(Stored items)

--------------------------------------------------

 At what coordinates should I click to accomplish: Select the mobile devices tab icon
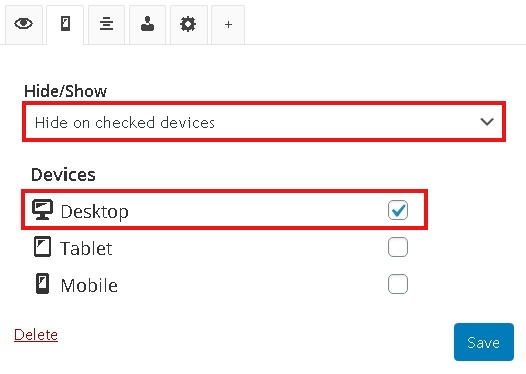[x=65, y=24]
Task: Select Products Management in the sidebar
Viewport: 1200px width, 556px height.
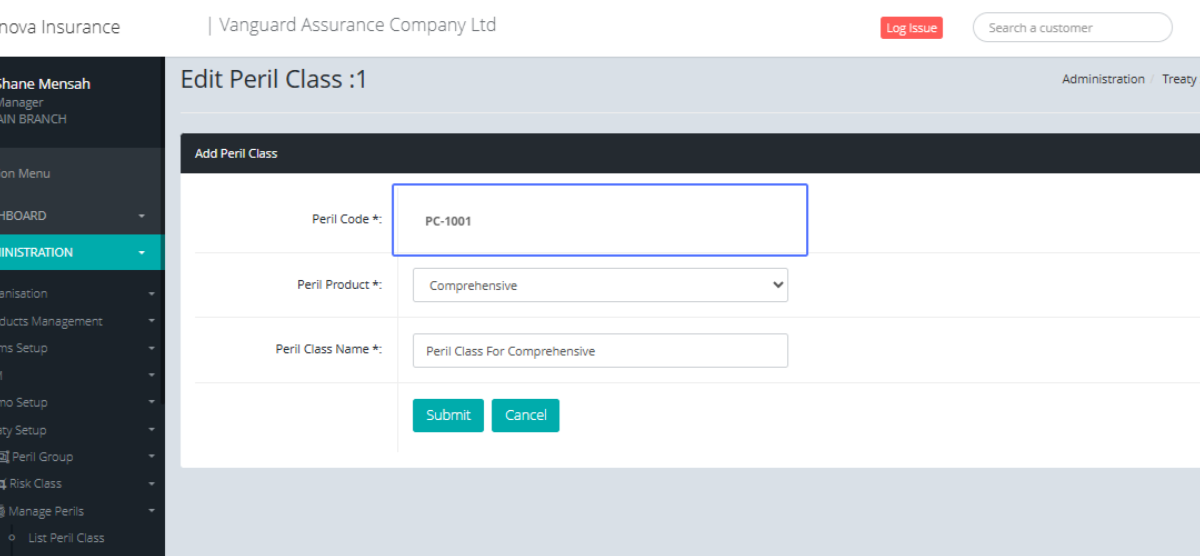Action: pos(55,322)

--------------------------------------------------

**EXERCISE AIM:** I would like the lines from the one with "Task: Select Products" through the last line of the data above retyped exactly, with pictures left out, please.

**OUTPUT OF THE EXERCISE:**
Task: Select Products Management in the sidebar
Viewport: 1200px width, 556px height.
Action: pos(55,322)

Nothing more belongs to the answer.